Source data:
.....

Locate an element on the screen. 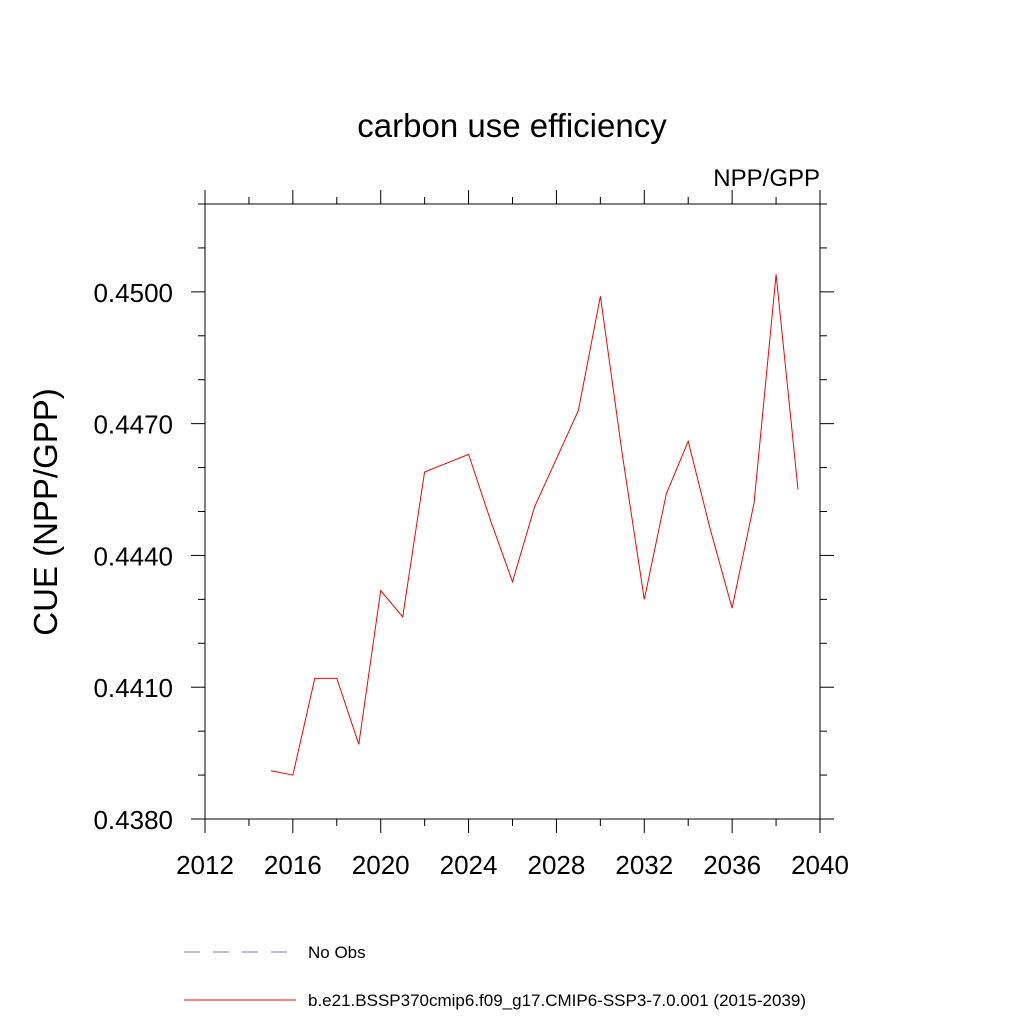 Image resolution: width=1024 pixels, height=1024 pixels. x-tick-label: 2020 is located at coordinates (381, 865).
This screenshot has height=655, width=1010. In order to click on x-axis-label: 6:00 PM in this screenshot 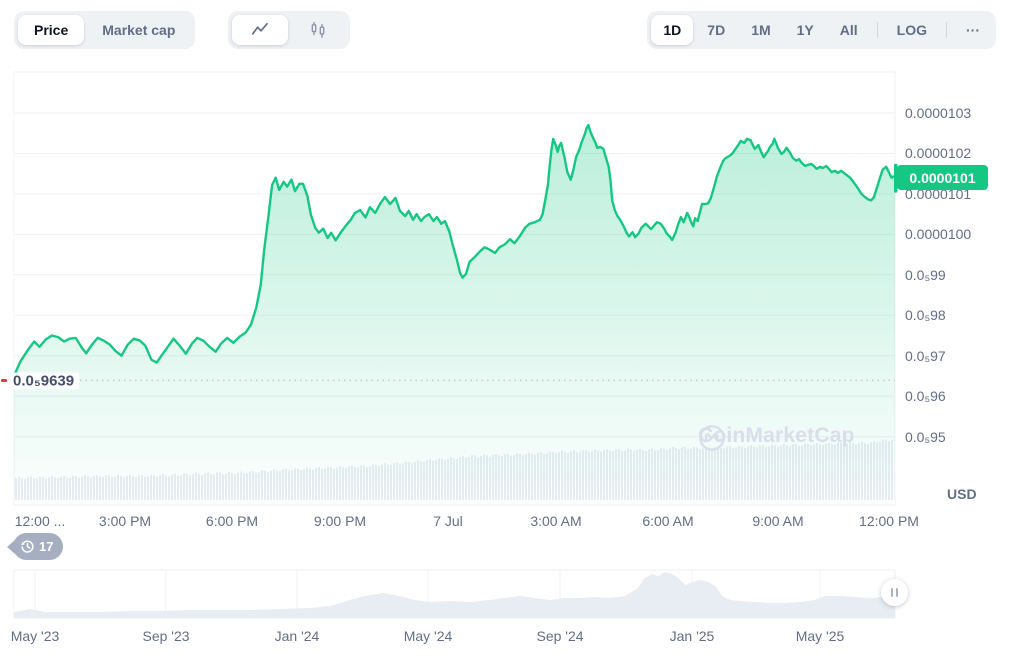, I will do `click(232, 521)`.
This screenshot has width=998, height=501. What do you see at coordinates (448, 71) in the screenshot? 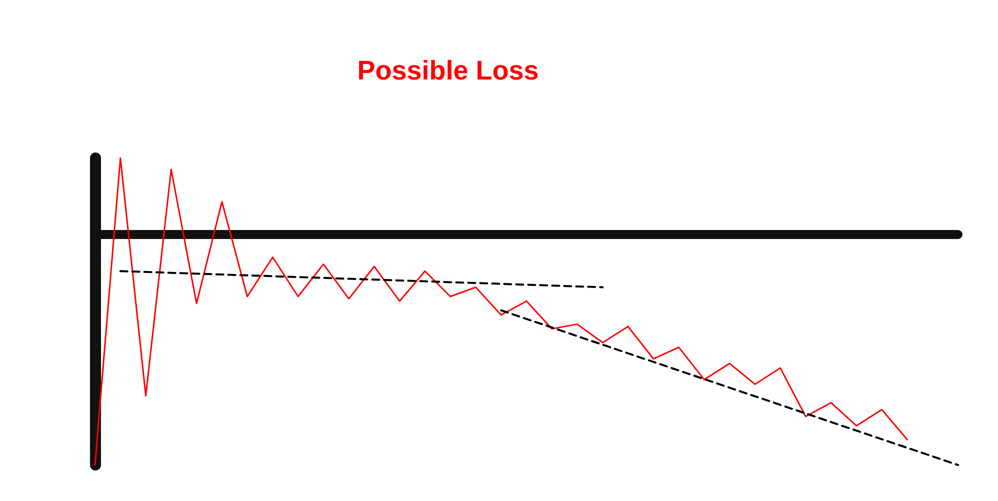
I see `chart-title: Possible Loss` at bounding box center [448, 71].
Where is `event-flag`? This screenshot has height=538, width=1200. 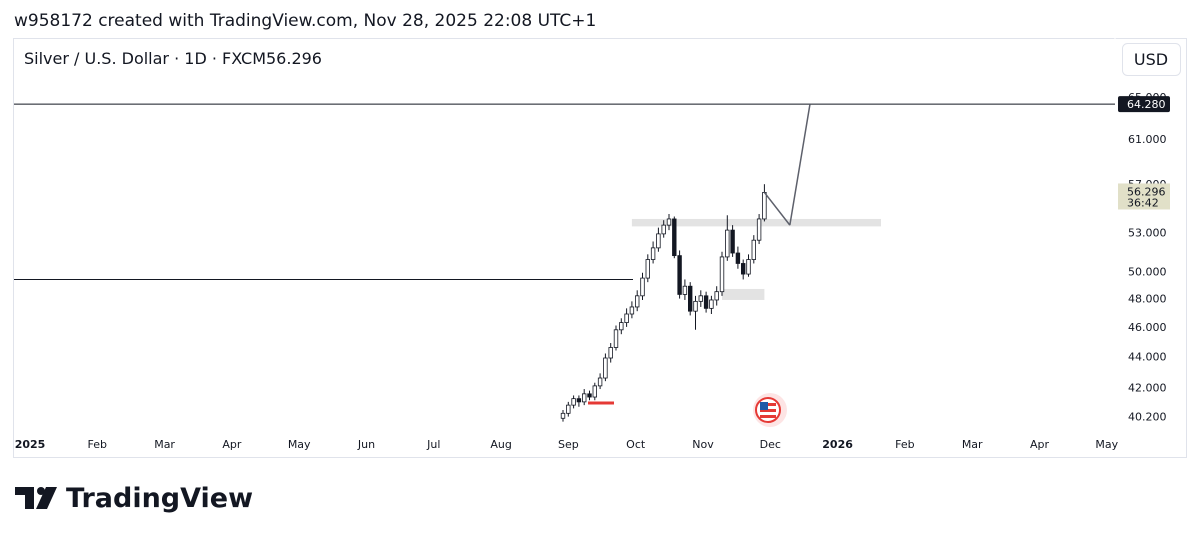
event-flag is located at coordinates (770, 410).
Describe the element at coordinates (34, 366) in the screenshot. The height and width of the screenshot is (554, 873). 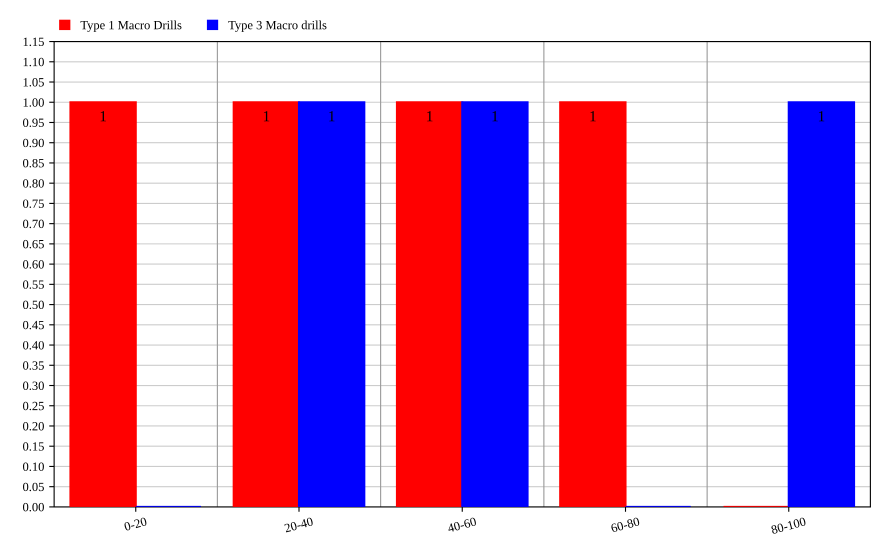
I see `y-tick-label: 0.35` at that location.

.....

Task description ▸ Starting with the row that contains "has height=538, width=1200." and continuing through the last row, rewrite those rows with "screenshot" swapped for "image" and everything else unchanged. Leave the pictures out.

Solution to this task ▸
Where is `event-flag`? This image has height=538, width=1200. 
event-flag is located at coordinates (770, 410).
Describe the element at coordinates (34, 366) in the image. The height and width of the image is (554, 873). 
I see `y-tick-label: 0.35` at that location.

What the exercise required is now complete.